Born into Brothels
Directed by Ross Kauffman and Zana Briski
They say a picture is worth a thousand words. But it holds even more value for dispossessed kids with no birthright.
The 2005 Academy Award winner for best documentary feature, Born into Brothels
chronicles the spiralling journey of children born into a lower caste — sometimes to drug-addicted and prostitute parents — in Calcutta’s red-light district. Their exit from squalor materializes through director Zana Briski, a New York-based photographer who gives them point-and-shoot cameras and teaches how to take pictures. By encouraging the children to snap photos at places like the Calcutta Beach and Marble Palace Zoo, she is able to show them how to dream outside their poverty-stricken neighbourhoods.
It’s during this artful process that Briski decides to take on another mammoth task: getting her female pupils out of the brothels and into boarding schools. But the endeavour, which involves navigating what she labels India’s “labyrinthine bureaucracy,” proves frustrating.

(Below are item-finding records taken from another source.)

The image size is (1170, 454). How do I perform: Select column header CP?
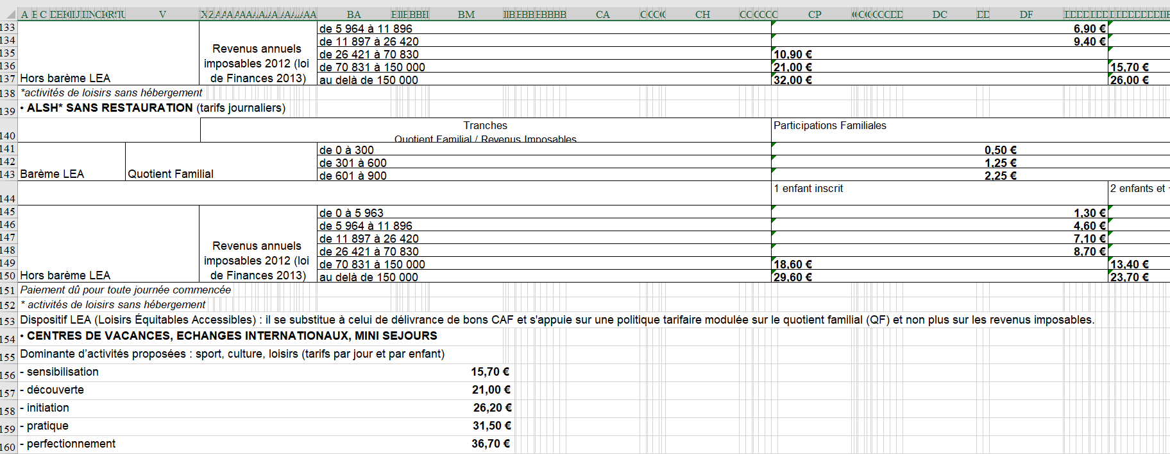pyautogui.click(x=814, y=14)
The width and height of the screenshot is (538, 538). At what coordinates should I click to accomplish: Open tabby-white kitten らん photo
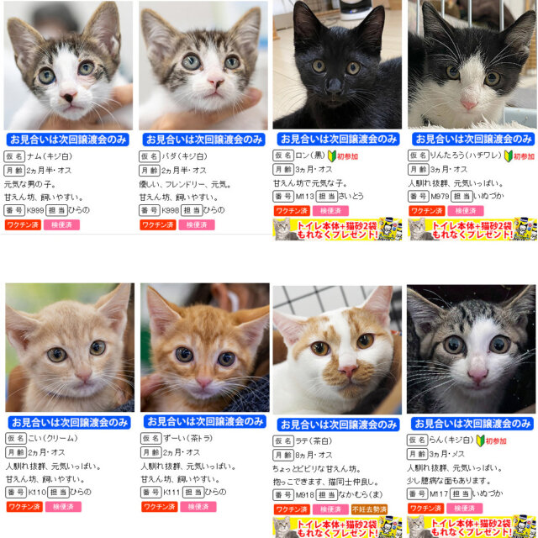pyautogui.click(x=471, y=349)
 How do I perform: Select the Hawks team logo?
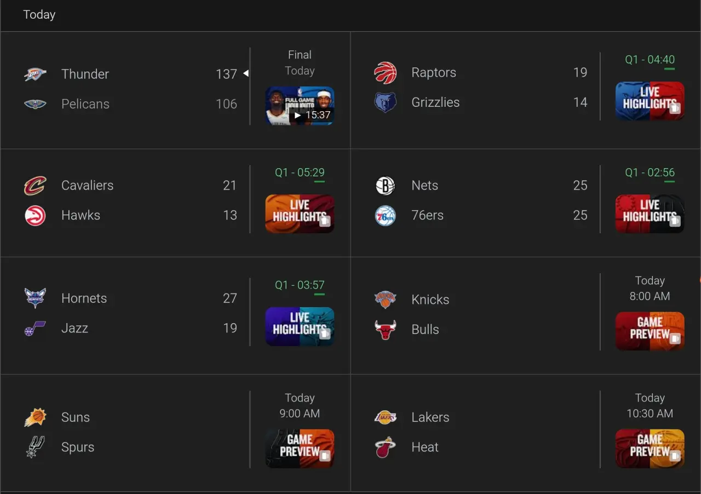click(x=35, y=215)
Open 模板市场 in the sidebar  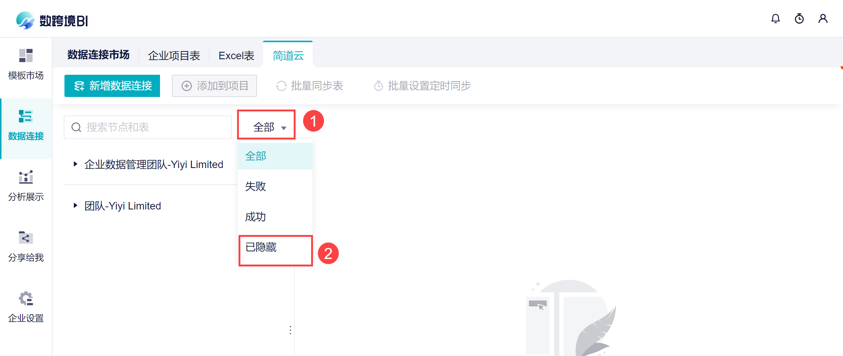pyautogui.click(x=26, y=64)
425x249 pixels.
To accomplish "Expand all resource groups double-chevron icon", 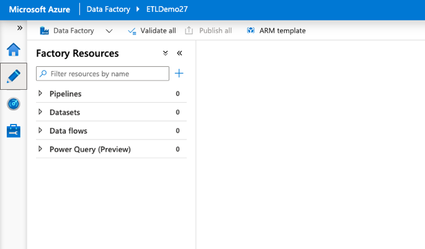I will click(165, 53).
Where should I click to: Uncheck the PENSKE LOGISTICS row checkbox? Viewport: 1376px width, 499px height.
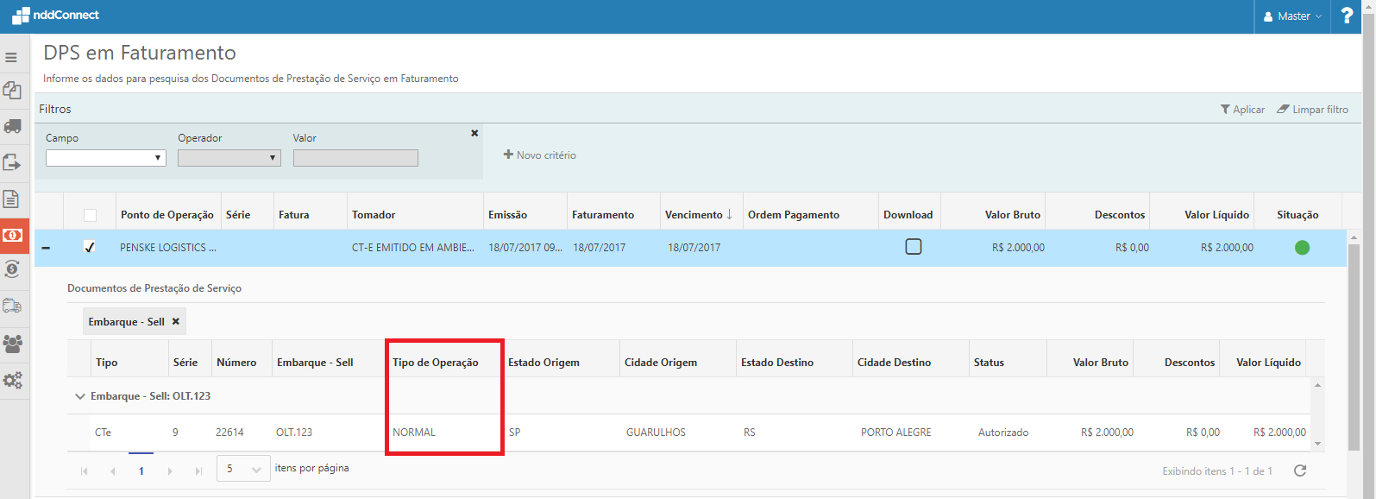click(x=89, y=247)
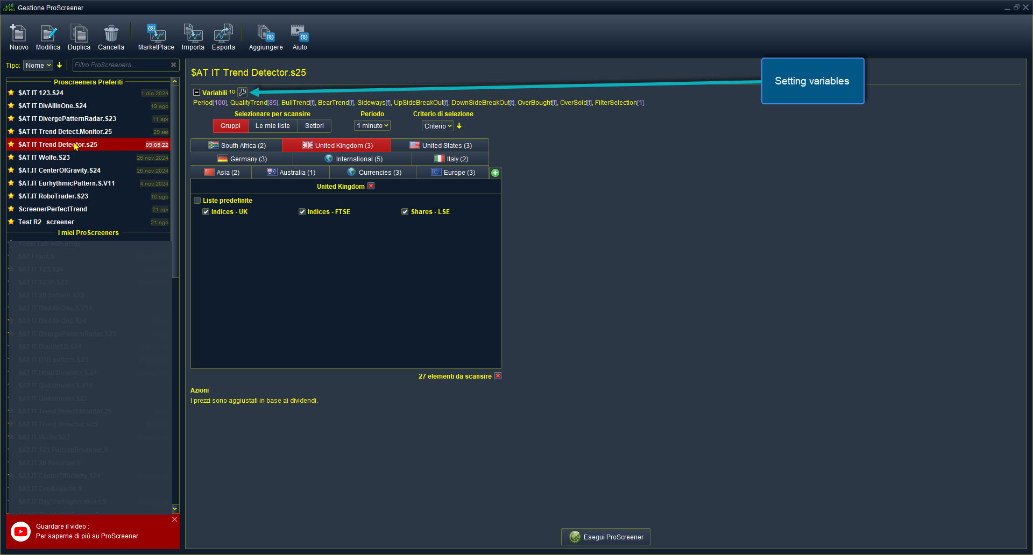
Task: Click the Importa icon
Action: [193, 34]

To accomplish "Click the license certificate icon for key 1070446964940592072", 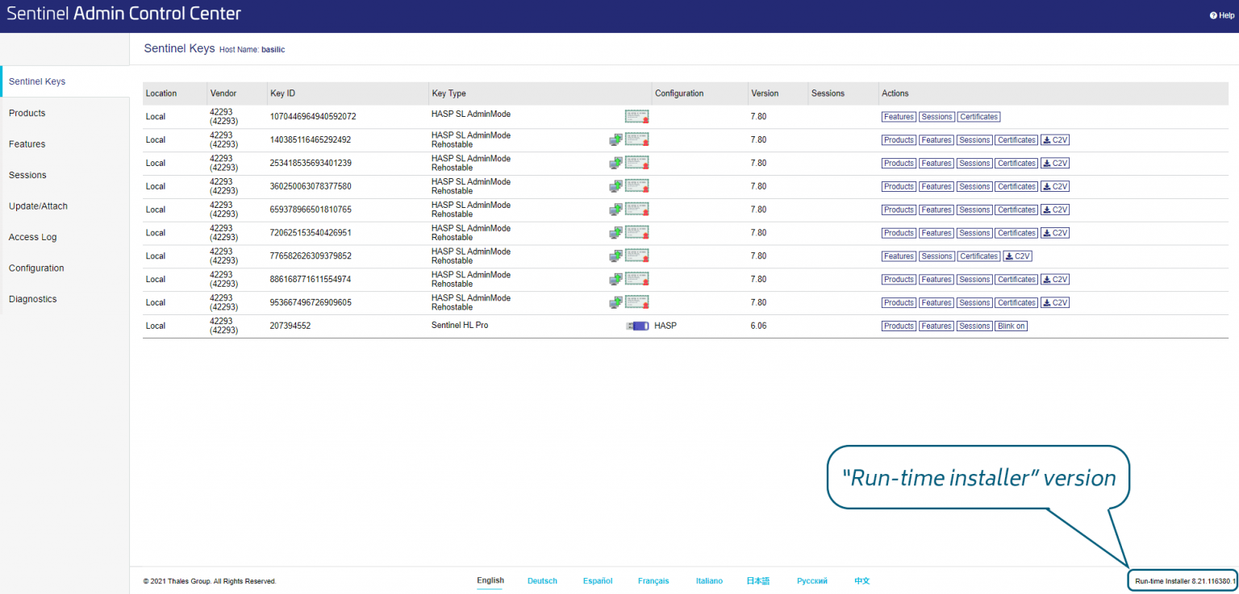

After a series of emotional highs and lows, the children’s photos are finally exhibited in a New York art show, which raises their profile and enough money for their education in Calcutta. Inspired, Brinski goes on to start up Kids with Cameras, which further subsidizes the lives of those shown in the film.
Absent of sentimentality, Born into Brothels
exposes a global underbelly characterized by female infanticide, dowry deaths and widowhood. But through the novices’ own photography, the directors encapsulate the surprising beauty of one of India’s most impoverished underclasses. They show that hope can be found in the unlikeliest of places.